问题
I understand that the C standard prohibits the use of arrays as (modifiable) lvalues, that is, on the left-hand side of an assignment:
int lhs[4], rhs[4] = {0, 1, 2, 3};
lhs = rhs; /* illegal! */
Now, I have been wondering why this is the case. I could see the statement above (and any other assignment that writes to an array) being defined equivalent to
memcpy((void *) lhs, (void *) rhs, sizeof(lhs));
and imposing the burden of assuring that rhs
is large enough to the user, but it wasn't decided this should be the case.
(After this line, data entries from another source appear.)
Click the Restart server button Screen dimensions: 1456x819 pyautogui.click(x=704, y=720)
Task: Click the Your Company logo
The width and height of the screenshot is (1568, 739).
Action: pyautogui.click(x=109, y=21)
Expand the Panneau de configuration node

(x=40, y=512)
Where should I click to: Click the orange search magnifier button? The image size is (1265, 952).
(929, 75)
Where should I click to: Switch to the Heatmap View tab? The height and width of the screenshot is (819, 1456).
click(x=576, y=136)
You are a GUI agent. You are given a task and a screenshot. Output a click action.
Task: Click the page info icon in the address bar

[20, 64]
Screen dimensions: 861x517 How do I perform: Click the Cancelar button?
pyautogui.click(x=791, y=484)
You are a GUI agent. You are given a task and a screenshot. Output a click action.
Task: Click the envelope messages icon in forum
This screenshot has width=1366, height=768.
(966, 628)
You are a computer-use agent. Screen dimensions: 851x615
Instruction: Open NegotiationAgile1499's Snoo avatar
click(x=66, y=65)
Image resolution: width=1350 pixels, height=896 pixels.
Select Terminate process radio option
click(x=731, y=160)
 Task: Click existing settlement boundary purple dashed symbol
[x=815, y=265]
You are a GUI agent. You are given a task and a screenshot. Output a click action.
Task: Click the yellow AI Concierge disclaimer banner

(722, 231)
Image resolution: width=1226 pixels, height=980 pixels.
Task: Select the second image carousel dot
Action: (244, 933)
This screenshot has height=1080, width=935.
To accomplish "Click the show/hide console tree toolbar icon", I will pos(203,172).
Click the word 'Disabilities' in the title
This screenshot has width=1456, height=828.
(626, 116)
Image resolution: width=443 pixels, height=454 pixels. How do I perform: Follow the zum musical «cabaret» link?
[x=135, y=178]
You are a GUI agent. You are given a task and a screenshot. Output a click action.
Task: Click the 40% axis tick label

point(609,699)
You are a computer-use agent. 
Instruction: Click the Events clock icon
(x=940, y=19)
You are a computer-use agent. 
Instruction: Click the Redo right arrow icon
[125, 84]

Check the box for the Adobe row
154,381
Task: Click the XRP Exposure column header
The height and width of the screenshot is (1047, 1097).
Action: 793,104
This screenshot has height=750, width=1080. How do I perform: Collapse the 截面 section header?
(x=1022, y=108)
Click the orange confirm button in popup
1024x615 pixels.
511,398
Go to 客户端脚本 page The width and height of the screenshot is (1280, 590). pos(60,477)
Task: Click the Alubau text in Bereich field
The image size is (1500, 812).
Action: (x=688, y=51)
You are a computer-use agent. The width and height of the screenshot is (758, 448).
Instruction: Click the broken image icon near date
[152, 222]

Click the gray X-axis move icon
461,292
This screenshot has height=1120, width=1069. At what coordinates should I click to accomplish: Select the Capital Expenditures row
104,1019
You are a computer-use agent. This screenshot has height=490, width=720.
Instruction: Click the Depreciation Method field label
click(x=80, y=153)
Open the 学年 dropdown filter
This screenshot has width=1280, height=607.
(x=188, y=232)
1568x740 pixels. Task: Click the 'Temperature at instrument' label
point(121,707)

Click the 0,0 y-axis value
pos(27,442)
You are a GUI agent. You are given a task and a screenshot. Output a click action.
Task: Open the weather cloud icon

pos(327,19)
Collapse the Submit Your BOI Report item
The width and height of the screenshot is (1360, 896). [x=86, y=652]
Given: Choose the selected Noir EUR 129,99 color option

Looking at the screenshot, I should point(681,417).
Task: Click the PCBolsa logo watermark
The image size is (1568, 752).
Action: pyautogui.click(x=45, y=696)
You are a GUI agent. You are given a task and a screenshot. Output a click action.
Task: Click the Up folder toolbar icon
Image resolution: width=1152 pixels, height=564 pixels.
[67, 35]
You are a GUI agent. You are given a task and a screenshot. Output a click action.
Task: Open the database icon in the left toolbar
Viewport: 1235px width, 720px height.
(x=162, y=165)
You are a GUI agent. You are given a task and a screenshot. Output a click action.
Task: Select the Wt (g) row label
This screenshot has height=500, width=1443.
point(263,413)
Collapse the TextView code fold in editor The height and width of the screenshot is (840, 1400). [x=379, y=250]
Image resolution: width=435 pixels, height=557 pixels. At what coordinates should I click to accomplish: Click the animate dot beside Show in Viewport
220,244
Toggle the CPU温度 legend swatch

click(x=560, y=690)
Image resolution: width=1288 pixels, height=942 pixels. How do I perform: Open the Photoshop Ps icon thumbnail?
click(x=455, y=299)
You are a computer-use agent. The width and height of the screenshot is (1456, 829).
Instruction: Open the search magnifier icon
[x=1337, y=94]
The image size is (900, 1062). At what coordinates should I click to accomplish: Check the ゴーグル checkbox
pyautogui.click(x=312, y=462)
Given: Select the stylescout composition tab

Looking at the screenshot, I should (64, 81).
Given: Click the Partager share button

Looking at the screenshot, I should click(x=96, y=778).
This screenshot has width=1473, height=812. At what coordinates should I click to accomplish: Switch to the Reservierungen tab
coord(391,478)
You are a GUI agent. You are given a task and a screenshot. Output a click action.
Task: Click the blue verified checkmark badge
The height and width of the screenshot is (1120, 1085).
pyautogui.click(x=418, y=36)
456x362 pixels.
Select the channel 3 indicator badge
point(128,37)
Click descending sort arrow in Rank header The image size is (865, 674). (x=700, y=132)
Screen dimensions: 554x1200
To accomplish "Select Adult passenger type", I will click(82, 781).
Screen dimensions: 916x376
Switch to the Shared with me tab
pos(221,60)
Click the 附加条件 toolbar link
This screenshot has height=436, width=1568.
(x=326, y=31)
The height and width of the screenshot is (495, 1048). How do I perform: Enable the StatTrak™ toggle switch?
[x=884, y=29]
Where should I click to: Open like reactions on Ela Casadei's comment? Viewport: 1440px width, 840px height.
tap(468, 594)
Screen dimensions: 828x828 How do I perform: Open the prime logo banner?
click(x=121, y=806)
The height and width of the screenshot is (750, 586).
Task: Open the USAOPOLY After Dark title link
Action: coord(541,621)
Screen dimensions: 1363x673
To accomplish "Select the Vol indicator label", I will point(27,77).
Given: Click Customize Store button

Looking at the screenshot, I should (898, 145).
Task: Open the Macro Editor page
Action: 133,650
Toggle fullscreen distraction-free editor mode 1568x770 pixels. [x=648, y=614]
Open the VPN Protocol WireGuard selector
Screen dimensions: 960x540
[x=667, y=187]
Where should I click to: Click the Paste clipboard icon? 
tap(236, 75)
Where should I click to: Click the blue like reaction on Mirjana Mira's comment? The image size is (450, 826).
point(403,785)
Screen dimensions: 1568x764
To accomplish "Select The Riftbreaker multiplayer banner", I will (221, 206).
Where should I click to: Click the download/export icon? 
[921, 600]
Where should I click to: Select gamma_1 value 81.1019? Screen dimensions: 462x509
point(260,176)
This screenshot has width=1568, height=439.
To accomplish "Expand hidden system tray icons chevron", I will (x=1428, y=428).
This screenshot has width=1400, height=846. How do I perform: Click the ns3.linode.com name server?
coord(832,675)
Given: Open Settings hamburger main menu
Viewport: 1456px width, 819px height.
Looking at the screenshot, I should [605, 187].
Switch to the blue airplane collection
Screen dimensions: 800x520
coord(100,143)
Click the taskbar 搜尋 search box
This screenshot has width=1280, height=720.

However, a very similar example does work perfectly fine:
struct { int a[4]; } lhs, rhs = {{0, 1, 2, 3, 4}};
lhs = rhs;
Just by wrapping the array in a structure, we can obtain exactly the behaviour described above, that is, the assignment lhs = rhs
is equivalent to:
memcpy((void *) &lhs, (void *) &rhs, sizeof(lhs));
What is the rationale for this (as I feel) inconsistency? Is there any problem with allowing array assignments interpreted as memcpy
s?
回答1:
C is supposed to be a low level language, not hiding potentially memory or time consuming tasks behind simple syntax. One operator generates one assembly instruction; for more complicated stuff call a function. In early C you couldn't assign structs either, nor pass them between functions (you'd pass a pointer).
EDIT:
A struct is one value. Its size is static and known at compile time. An array is multiple values, and most arrays are dynamically allocated/reallocated. Their size isn't known at compile time so the compiler won't know how much memory to allocate and copy.
int *a, *b;
a = malloc(/* value based on e.g. user input */);
b = a; /* compile this into what? */
For it to work, C would have to internally store an array's size together with the pointer or together with the data pointed to. This decision was left to the programmer.